- _WHAT IS REQUIRED_
As the lines appear below, please set them down exactly, starting at the first and finishing with the one containing "FAQs (44, 2252)".

- _MATERIALS PROVIDED_
*** Block opens ***

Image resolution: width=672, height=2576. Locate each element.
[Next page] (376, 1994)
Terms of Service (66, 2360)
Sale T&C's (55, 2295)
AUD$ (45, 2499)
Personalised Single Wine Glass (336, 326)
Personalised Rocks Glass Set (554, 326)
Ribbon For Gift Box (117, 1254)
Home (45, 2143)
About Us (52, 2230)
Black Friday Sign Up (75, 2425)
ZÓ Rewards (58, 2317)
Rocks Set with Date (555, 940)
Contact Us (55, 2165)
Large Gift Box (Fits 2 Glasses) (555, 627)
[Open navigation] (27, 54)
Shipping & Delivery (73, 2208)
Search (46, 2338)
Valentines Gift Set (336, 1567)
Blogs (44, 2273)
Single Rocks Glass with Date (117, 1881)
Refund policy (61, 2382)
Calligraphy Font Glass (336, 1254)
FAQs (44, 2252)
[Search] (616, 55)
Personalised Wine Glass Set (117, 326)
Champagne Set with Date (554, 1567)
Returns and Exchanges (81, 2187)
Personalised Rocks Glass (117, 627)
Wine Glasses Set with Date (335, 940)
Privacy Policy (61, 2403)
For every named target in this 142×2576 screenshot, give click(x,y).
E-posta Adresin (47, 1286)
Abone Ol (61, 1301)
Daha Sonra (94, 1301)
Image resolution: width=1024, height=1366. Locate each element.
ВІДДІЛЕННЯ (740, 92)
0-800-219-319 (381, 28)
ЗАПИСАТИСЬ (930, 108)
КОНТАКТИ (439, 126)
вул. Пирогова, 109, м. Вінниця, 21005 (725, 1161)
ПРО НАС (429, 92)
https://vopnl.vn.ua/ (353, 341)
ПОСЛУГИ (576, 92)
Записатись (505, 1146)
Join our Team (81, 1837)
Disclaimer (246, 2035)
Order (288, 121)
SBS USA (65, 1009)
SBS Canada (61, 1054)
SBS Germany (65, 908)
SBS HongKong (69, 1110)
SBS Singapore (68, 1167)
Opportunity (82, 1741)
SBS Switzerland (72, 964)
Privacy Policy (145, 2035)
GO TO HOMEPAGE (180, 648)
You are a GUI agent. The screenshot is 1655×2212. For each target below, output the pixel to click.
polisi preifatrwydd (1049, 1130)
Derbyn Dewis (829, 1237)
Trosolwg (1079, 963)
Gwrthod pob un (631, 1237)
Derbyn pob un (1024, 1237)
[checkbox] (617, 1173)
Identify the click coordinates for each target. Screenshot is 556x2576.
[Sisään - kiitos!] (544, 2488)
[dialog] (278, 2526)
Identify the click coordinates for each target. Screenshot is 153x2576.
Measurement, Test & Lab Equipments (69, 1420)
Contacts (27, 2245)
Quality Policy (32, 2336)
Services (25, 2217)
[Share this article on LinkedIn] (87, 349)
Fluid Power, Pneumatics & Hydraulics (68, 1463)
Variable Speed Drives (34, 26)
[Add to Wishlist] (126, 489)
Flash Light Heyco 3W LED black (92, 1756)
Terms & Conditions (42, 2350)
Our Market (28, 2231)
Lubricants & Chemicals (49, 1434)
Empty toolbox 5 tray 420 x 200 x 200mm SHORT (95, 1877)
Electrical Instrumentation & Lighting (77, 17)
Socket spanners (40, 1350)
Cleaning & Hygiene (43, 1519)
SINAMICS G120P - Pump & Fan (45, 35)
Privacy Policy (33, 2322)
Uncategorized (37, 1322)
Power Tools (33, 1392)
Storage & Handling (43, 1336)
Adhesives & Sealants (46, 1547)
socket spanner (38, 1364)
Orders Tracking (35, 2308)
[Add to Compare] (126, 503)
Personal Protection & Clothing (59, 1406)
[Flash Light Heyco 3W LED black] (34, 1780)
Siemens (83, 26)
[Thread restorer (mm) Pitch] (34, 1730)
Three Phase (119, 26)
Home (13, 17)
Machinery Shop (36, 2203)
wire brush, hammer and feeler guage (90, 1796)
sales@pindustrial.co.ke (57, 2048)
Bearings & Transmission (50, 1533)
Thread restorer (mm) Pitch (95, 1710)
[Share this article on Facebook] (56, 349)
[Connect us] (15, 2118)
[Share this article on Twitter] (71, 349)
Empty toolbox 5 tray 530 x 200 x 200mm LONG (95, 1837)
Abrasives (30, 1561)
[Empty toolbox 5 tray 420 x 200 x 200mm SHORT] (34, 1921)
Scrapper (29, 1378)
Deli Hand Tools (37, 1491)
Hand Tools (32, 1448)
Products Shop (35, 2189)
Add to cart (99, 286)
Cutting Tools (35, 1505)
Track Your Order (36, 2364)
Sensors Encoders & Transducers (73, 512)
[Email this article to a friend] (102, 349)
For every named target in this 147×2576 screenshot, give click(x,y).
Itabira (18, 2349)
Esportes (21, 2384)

*** Block closes ***

- _ANSWER SPACE_
Image resolution: width=672, height=2576. Locate each element.
[Next page] (376, 1994)
Terms of Service (66, 2360)
Sale T&C's (55, 2295)
AUD$ (45, 2499)
Personalised Single Wine Glass (336, 326)
Personalised Rocks Glass Set (554, 326)
Ribbon For Gift Box (117, 1254)
Home (45, 2143)
About Us (52, 2230)
Black Friday Sign Up (75, 2425)
ZÓ Rewards (58, 2317)
Rocks Set with Date (555, 940)
Contact Us (55, 2165)
Large Gift Box (Fits 2 Glasses) (555, 627)
[Open navigation] (27, 54)
Shipping & Delivery (73, 2208)
Search (46, 2338)
Valentines Gift Set (336, 1567)
Blogs (44, 2273)
Single Rocks Glass with Date (117, 1881)
Refund policy (61, 2382)
Calligraphy Font Glass (336, 1254)
FAQs (44, 2252)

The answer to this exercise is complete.